It feels like it has been the summer of endings -- Harry Potter ending, my last year of Girls Camp, friends going off to college and moving  -- but I'm grateful that I have one more wonderful time of Youth Conference and possibly EFY to attend.  I -- like many other youth who have had the chance to attend it -- have very fond memories of EFY.  EFY (Especially For Youth) is where I gained my own, real testimony of the gospel; it's where I decided and understood that I really was a daughter of God and that Jesus Christ really did die for me and really does love and understand me like my Heavenly Father loves and understands me.  After I realized this, each puzzle of my testimony started falling into my place.  I suddenly knew for a fact that Joseph Smith really did see Jesus Christ and God that morning in the grove and that he really did, through divine help and faith, translate the Book of Mormon.  Suddenly, I knew that the Bible, along with the Book of Mormon and the prophets of these Latter-Days were my guide and key back to an eternal happiness that my mortal mind cannot even begin to comprehend.


Youth Conference is something that I wish was much, much longer.  These past two years, especially, warm my heart when I think about them.  It is the friendships and the love that I feel at girls camp, along with my favorite guy friends, and all-around better hygiene.  I have been so incredibly lucky to have been a member of this church with these friends throughout our entire lives.  I am so incredibly sad that most of them will be shipping off to college this coming month, but I am so fond of and so grateful for the memories that we have shared.  I think one of the things I love most about Youth Conference overall is the fact that through every conversation and through every meaningful moment with friends, you, all at once, completely understand that no one person is the same, but we are all here for each other through our individuality.  You come to understand Heavenly Father's love for each of us in this way.  If I didn't have Emma J., I wouldn't want to be a better version of myself; if I didn't have Alexis K., I probably wouldn't be completely okay with being myself; if Heavenly Father did not bless me with all of these incredible people in my life, I would not be me.  I would be completely stuck and unable to change into greatness;  I wouldn't have the positive outlook on life that Chelsea A. has given me; I wouldn't have the desire to try harder that Brianna M. has given me; I probably wouldn't be okay with just saying what I want to say, no matter what, without Megan F.; I probably wouldn't want to be more understanding and insightful the way that Millie J. is.  This has turned into a shout-outs thing, so I'm just going to keep going with it.
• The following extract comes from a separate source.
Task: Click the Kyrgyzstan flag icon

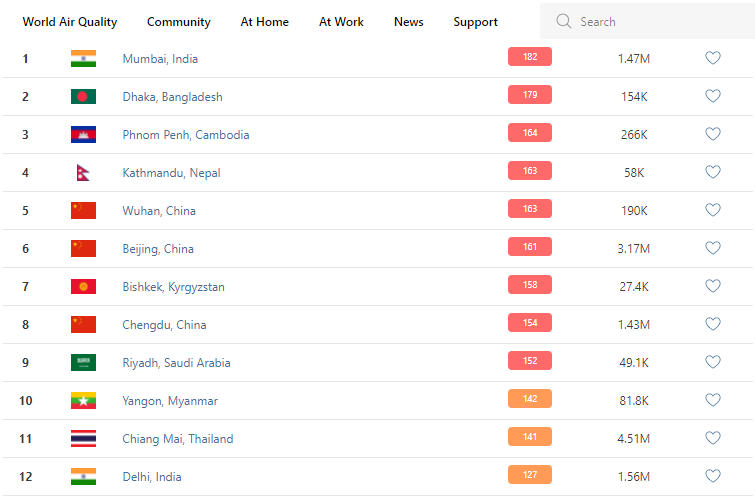Action: point(83,287)
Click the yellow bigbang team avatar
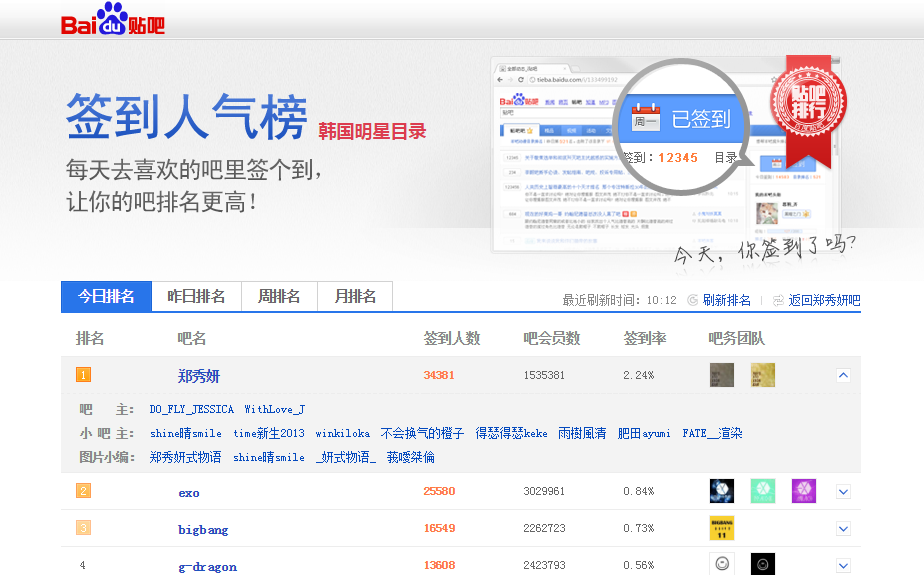Screen dimensions: 924x575 tap(721, 528)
Emily L.: Her all-around wonderful heart; from the way she wears her testimony, to the way she is always smiling, gives me this beautiful outlook on things that I've never had from anyone else.  She has taught me that there is nothing that I need to be ashamed of, but that I should always hold my head high.

Marissa R.: I have only recently met this wonderful girl, but she is the sweetest, most down to earth human being.  She makes me feel like it's okay to not stress out over things and just wear a smile despite anything that life throws at you.
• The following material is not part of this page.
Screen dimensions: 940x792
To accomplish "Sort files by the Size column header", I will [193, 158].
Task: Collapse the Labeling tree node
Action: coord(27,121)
Elizabeth J.: Her ability to just always laugh, I think, is what kind of always made me want to make others laugh and be happy.  I've grown up with her laugh, and it has always made my day brighter, and it has always made me want to make others' days brighter.
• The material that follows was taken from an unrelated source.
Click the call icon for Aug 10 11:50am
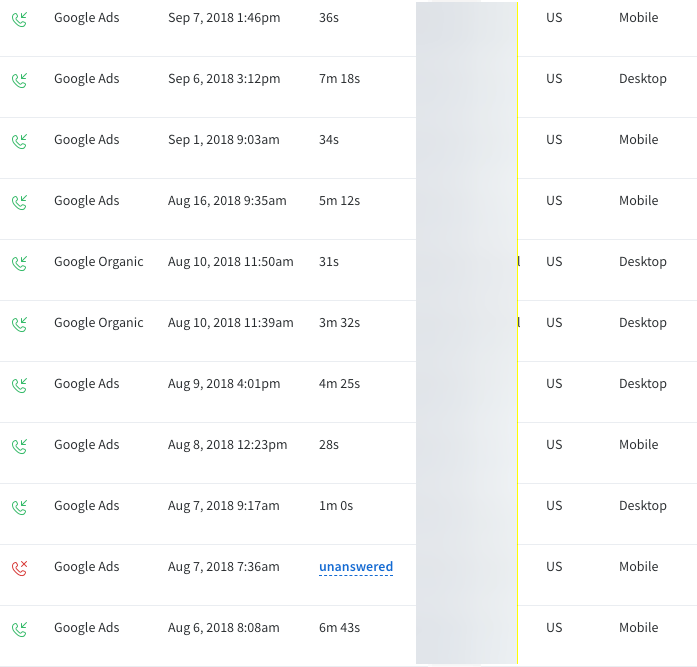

Emma Lucy P.: This girl's intellect, mixed with her smile, and her massive imagination have given me light to the fact that being the one in a corner, book tightly gripped and pressed to the face, is something to be admired and cherished, and it's also something that more people should strive for; it's something that I strive for: a brighter imagination and beautiful way of drawing others in with it.  Also, she has been one of those people that I'm going to look back and think, "Wow, was I incredibly lucky to have known her."


Jessi and Ailene (because I cannot mention one without the other): Your simple ability to bust out in song and/or dance without a care in the world as to who is watching have been a beautiful thing to witness.  You both make me want to be brave and not give a care.

Ben B., Troy L., Nate L., Brady R., Nicholas K., Joshua K., Nathanael K., Josh G., and all of my other favorite Mormon boys: They truly have given me an understanding of what it means to be a righteous priesthood holder.  They have truly made me understand how I want my future sons to be and as well as my future eternal companion.  They are also some of the best dancing partners a girl can find.

I guess this blog post has really just been a post that has looked back on the summers that I dreaded, and the summers like this one, and the people that made them so incredible.   If this summer were a soundtrack, I'd want to stinkin' play that thing until the CD wore out (YES, THE CD, NOT THE IPOD PLAYLIST).

I am incredibly lucky.

So, reader, was that enough cheese for ya?

P.S.  Know that there are many wonderful people and friends that I did not mention, but again, I love and am so grateful for each of you.  You all have given me so much and made me the person I am (along with my wonderful family, of course).  So, I thank you for that.  Heavenly Father has richly blessed my life with each of you and with every moment I have been so blessed to share with you.

Feeling

Sunday, July 10, 2011

I am feeling tonight, reader.

I am feeling the age of my heart, the age of my mind, and the age of my body collapsing and colliding into clashing contrasts.  I do not want the fear of adulthood, I do not want to relive the painful naivete of my childhood, I do not want to think beyond my years anymore.  I am stuck.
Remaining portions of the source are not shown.